Every line of the following records that includes "material" should be copied.

** Dataset content follows **

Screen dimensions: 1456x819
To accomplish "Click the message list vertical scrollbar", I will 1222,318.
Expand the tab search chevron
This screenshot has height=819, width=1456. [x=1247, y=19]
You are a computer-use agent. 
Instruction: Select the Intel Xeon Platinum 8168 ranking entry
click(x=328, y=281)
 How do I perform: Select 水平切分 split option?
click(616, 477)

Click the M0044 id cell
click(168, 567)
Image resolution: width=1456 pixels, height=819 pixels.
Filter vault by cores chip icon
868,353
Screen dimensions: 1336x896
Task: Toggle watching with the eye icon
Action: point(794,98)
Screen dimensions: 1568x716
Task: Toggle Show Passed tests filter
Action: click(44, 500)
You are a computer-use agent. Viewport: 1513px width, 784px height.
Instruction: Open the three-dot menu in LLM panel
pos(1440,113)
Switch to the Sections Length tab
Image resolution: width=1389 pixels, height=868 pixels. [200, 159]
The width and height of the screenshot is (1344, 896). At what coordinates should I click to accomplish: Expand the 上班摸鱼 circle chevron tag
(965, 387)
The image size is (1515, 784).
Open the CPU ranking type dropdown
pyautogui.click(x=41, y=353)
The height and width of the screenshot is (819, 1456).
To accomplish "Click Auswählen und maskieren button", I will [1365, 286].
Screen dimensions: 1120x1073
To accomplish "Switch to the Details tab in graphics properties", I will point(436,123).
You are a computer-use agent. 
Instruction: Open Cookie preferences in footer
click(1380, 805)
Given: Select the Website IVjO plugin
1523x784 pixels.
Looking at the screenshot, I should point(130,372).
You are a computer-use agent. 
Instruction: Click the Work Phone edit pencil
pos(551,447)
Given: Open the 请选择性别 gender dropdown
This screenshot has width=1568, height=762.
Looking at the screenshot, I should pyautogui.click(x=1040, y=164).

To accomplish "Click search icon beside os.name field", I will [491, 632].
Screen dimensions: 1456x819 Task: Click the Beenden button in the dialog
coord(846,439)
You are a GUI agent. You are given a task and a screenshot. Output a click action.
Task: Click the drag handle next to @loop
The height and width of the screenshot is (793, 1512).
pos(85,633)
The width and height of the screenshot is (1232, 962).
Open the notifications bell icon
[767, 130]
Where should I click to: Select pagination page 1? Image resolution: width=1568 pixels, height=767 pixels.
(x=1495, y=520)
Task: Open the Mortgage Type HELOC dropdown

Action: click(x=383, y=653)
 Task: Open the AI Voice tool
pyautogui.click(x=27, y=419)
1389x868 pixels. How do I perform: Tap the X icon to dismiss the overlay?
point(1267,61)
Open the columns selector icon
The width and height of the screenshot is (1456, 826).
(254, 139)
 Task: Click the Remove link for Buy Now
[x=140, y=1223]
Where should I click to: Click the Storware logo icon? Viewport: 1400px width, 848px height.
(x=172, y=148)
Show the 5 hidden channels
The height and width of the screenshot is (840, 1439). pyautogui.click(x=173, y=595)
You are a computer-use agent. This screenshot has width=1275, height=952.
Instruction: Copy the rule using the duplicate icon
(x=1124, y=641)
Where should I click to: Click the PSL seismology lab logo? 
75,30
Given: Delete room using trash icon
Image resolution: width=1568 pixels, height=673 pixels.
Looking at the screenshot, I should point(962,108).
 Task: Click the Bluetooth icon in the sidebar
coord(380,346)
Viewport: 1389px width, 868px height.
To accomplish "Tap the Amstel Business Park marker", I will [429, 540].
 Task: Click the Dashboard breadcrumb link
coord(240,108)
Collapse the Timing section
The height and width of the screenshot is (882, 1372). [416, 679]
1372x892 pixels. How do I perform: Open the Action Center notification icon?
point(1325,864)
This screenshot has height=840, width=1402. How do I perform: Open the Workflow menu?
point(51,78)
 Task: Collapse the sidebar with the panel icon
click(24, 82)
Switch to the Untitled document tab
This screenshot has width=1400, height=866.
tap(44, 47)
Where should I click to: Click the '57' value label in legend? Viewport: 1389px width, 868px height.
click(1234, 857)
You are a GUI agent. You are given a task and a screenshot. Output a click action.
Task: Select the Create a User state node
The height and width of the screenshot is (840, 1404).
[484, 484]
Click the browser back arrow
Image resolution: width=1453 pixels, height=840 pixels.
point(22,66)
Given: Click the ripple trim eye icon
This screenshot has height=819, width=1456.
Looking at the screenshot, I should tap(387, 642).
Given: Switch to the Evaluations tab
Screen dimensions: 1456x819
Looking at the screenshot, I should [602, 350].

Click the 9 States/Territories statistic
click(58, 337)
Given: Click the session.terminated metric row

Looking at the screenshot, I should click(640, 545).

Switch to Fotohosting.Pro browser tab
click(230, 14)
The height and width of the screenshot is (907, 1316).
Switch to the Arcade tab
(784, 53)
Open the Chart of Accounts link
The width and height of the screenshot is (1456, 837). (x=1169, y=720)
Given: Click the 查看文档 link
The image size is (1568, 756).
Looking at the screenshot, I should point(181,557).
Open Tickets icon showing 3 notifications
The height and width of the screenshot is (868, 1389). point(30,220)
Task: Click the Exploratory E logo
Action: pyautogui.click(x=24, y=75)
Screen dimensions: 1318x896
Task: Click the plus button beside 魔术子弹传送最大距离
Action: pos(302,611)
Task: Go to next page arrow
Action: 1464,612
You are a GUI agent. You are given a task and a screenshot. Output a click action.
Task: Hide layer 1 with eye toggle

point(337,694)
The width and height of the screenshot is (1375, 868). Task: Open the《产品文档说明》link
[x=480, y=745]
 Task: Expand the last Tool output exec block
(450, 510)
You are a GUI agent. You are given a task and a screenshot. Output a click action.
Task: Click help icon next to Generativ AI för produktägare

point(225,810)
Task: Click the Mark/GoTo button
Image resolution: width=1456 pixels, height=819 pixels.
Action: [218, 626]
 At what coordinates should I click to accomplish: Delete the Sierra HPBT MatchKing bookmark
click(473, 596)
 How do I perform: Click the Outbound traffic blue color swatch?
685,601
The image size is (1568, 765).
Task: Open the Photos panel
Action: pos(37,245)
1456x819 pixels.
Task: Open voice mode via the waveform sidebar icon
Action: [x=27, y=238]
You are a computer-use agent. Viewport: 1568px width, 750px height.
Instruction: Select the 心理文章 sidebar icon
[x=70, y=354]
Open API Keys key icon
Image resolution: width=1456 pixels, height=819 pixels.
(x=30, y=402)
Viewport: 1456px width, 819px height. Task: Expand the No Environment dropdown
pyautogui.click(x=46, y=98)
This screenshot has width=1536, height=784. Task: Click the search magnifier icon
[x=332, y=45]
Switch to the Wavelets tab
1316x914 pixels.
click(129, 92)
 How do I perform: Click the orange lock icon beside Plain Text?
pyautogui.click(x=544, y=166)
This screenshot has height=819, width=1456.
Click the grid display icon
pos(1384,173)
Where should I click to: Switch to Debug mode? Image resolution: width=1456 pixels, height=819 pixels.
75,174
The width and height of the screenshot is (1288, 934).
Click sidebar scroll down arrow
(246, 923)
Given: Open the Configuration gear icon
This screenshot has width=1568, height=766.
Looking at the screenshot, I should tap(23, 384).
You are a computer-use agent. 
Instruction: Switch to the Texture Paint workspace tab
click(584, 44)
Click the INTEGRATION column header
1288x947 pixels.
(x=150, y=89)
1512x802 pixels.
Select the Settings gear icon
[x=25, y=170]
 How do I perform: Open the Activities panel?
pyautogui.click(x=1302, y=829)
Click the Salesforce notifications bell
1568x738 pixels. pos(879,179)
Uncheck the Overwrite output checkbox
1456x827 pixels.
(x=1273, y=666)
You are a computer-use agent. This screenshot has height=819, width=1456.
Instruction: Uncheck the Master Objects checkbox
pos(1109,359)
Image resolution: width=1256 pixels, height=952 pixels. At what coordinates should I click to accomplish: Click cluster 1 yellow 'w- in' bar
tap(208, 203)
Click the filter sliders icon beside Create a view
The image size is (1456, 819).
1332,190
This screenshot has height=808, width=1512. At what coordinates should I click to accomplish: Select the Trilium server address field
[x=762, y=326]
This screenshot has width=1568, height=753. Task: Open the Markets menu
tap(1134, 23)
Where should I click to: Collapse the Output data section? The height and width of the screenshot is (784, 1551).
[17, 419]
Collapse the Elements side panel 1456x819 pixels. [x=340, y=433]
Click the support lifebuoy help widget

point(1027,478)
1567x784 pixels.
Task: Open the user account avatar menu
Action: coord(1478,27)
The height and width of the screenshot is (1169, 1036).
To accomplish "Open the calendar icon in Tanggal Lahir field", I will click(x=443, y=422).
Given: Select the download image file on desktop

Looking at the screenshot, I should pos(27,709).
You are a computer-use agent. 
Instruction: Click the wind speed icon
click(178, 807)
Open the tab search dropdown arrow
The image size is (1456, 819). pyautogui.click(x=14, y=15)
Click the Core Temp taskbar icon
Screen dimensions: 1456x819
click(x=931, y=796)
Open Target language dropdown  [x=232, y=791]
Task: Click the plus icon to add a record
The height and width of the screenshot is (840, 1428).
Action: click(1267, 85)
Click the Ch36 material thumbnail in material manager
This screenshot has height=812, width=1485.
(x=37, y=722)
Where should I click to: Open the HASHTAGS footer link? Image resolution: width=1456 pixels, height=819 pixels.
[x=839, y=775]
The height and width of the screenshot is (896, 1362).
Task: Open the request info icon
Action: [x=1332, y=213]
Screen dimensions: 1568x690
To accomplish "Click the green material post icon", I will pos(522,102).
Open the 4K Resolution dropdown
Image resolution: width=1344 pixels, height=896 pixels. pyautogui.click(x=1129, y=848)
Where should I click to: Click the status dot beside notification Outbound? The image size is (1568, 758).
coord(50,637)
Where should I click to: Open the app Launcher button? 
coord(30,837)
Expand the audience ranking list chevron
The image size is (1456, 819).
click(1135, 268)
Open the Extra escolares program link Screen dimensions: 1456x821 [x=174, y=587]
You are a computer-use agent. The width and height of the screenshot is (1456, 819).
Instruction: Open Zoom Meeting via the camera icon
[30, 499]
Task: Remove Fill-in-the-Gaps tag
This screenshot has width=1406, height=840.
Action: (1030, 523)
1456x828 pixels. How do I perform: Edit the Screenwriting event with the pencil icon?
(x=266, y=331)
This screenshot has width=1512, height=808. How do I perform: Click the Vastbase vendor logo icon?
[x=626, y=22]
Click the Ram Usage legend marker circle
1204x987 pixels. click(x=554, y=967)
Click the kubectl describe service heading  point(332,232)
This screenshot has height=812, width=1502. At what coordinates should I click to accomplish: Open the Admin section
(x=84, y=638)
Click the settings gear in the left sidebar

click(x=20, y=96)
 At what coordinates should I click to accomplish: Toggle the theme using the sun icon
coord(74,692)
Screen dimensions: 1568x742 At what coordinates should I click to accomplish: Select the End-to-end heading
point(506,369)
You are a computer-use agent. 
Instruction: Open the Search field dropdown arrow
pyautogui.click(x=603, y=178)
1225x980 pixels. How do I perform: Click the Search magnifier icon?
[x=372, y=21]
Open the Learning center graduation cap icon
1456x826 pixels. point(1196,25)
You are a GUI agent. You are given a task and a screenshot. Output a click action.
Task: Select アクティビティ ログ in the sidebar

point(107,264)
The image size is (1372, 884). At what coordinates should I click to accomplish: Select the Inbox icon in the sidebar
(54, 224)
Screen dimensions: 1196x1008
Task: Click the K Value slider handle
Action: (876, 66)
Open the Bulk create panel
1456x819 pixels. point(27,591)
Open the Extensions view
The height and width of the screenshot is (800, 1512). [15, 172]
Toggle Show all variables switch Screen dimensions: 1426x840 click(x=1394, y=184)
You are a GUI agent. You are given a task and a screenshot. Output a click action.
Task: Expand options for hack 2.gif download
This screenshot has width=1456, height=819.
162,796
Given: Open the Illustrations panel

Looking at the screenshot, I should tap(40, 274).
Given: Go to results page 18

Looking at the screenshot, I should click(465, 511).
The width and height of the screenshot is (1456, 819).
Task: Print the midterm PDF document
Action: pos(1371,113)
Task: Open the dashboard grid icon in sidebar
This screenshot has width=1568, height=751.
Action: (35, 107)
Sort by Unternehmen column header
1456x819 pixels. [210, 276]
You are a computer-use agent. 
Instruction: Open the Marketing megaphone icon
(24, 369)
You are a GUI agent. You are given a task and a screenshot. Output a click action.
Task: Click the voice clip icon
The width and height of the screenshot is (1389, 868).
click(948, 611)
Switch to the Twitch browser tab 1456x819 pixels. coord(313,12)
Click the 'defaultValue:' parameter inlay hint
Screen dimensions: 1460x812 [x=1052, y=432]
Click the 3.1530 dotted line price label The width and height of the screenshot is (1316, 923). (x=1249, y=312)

** End of Dataset content **

Solved problem:
Click the Ch36 material thumbnail in material manager
To accomplish "Click the green material post icon", I will pos(522,102).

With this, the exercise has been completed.